* Work instruction: All entries are to be transcribed exactly. Pictures are not part of the copy.

* Data under study:
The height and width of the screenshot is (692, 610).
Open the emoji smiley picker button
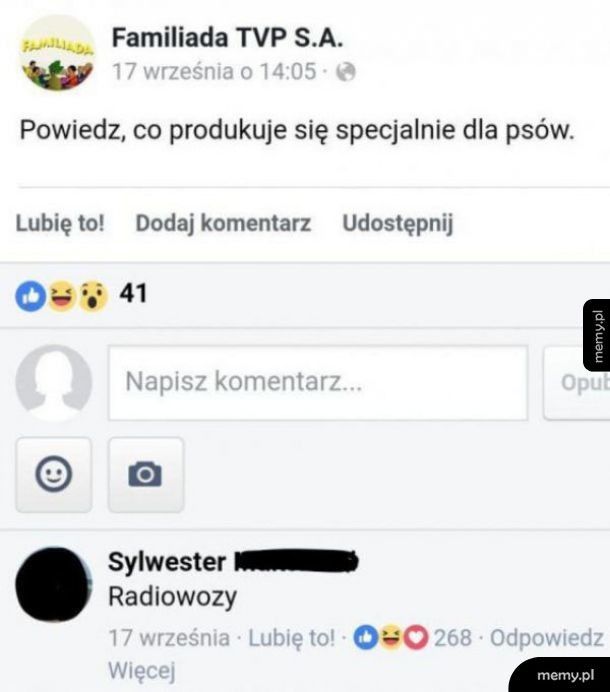pyautogui.click(x=54, y=474)
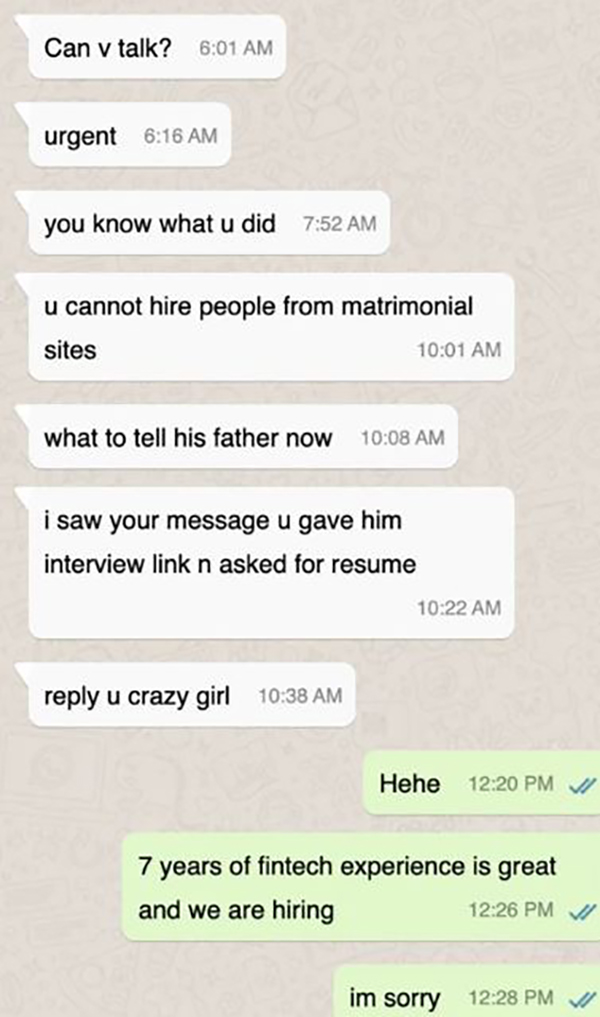Screen dimensions: 600x1017
Task: Tap the fintech experience reply bubble
Action: [x=361, y=887]
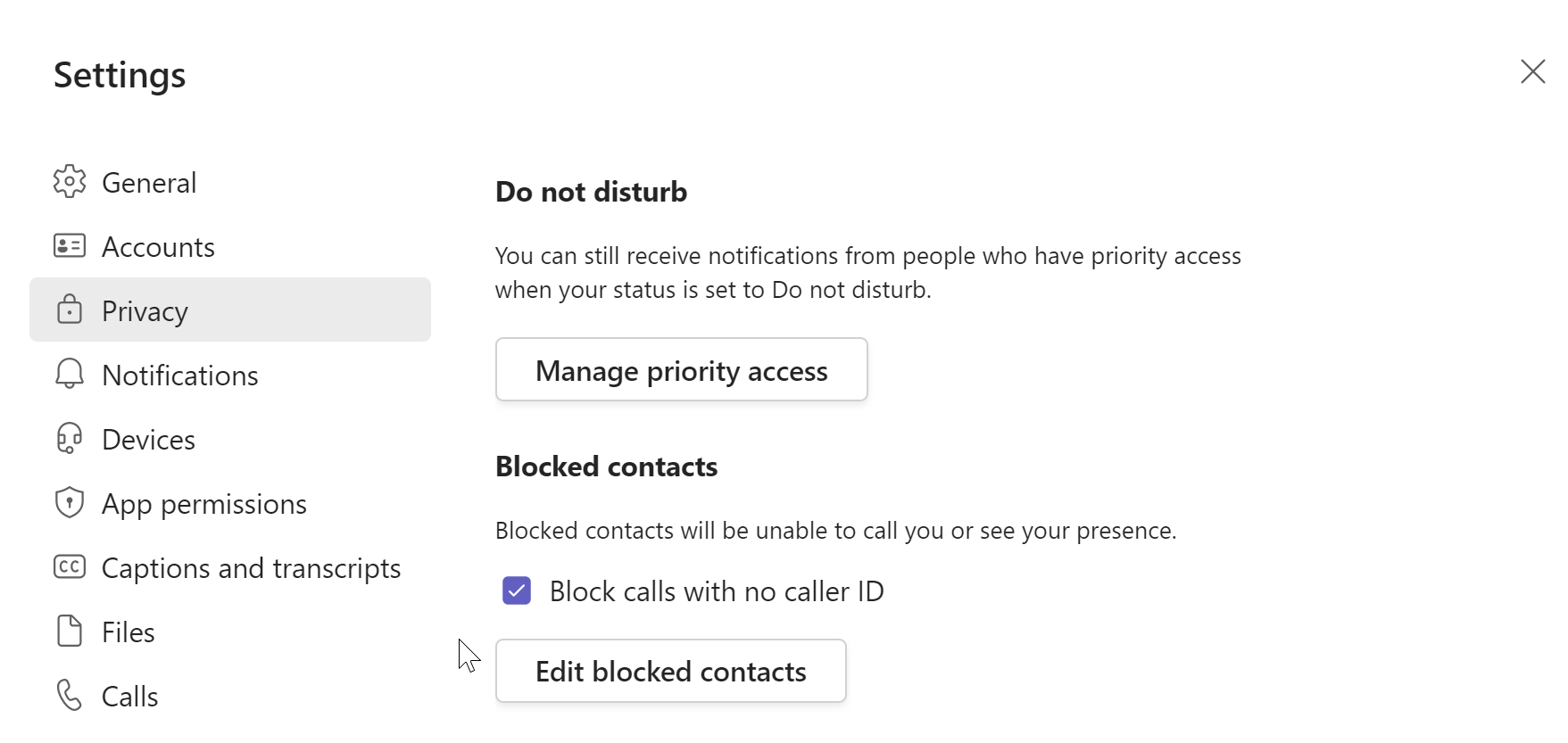Screen dimensions: 1568x743
Task: Click the Files document icon
Action: point(70,632)
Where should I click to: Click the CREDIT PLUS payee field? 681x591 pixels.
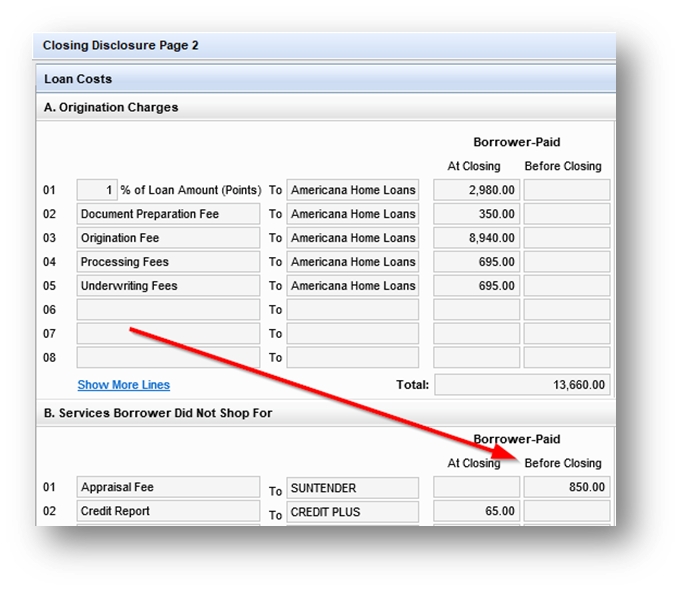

* Written response:
The height and width of the screenshot is (692, 610).
Open the emoji smiley picker button
pyautogui.click(x=54, y=474)
Screen dimensions: 600x1017
Task: Tap the fintech experience reply bubble
Action: [x=361, y=887]
Screen dimensions: 1568x743
Task: Click the Files document icon
Action: point(70,632)
Where should I click to: Click the CREDIT PLUS payee field? 681x591 pixels.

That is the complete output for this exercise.